Cette offensive est à rapprocher des affirmations de l’Inserm, massivement combattues, sur la détection précoce des futurs délinquants. Ces théories ont en commun d’affirmer que tout est « écrit » dès l’origine. Du coup, c’est aussi une offensive contre l’idée de construction de soi dans des parcours individuels, sociaux, culturels, éducatifs et professionnels. C’est une offensive contre l’idée même du travail comme possibilité d’émancipation personnelle et de transformation sociale.

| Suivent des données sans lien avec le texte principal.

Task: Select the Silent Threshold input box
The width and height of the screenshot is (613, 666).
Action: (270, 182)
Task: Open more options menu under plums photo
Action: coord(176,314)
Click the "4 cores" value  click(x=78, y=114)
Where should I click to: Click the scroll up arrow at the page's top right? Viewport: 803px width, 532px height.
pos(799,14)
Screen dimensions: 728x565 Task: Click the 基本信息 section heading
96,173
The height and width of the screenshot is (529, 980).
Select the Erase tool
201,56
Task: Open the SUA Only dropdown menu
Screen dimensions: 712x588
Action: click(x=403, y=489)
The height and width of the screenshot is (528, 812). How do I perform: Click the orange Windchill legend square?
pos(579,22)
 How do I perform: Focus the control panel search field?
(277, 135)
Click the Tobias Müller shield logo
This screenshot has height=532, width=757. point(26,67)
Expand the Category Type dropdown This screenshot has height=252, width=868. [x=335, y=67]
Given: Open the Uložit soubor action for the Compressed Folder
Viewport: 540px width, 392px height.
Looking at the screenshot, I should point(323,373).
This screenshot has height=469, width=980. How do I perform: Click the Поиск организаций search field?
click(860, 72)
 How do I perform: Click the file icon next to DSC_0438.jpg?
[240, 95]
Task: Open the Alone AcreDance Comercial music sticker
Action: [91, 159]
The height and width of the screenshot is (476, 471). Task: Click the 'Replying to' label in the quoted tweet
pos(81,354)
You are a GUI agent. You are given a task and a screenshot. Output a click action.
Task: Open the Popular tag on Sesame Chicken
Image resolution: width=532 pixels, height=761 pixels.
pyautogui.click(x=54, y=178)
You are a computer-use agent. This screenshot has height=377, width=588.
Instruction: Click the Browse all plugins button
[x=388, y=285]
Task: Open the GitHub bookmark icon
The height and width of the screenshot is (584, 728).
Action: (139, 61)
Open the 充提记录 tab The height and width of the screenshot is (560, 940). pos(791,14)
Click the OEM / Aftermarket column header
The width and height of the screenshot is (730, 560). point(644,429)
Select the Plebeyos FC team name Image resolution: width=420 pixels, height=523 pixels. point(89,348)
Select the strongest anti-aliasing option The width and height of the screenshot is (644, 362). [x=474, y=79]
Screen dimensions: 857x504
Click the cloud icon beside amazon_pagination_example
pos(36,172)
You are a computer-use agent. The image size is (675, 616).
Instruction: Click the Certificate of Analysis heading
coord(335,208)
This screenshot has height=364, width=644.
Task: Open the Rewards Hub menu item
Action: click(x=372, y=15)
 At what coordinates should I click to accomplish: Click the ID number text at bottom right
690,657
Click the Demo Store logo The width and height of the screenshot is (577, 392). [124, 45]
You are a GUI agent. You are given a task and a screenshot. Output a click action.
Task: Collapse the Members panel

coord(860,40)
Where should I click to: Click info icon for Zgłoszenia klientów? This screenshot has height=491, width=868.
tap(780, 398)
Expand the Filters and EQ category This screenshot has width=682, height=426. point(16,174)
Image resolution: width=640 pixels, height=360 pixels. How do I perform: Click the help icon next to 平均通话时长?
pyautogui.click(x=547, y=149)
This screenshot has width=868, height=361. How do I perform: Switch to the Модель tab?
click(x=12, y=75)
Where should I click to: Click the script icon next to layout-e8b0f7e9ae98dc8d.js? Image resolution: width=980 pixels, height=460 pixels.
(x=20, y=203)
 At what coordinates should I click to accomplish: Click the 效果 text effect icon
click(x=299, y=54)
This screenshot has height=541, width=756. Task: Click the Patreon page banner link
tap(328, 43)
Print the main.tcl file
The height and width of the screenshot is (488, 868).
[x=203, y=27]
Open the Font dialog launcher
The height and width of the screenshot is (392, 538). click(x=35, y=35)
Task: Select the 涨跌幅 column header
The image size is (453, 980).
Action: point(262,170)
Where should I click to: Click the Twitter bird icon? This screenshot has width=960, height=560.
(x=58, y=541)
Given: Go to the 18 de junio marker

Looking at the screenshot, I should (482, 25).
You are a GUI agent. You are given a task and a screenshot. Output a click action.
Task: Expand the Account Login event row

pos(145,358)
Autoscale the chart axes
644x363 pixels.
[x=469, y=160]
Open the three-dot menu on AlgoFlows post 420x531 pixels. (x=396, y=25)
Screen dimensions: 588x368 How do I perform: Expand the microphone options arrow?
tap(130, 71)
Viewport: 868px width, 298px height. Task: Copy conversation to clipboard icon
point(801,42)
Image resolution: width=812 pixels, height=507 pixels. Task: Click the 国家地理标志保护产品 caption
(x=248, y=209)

On connaissait l’influence du créationnisme aux Etats-Unis, on savait que ses thèses connaissaient un certain succès en Turquie, mais le Conseil de l’Europe lui-même a été le théâtre d’un incident révélateur.
Le 25 juin 2007, l’Assemblée parlementaire du Conseil de l’Europe est réunie pour débattre du rapport de Guy Lengagne, parlementaire socialiste, sur « les dangers du créationnisme dans l’éducation ». Le débat n’aura pas lieu. Les parlementaires votent pour son renvoi en commission, procédure « diplomatique » destinée à l’enterrer. Histoire anodine ? Regardons de plus près.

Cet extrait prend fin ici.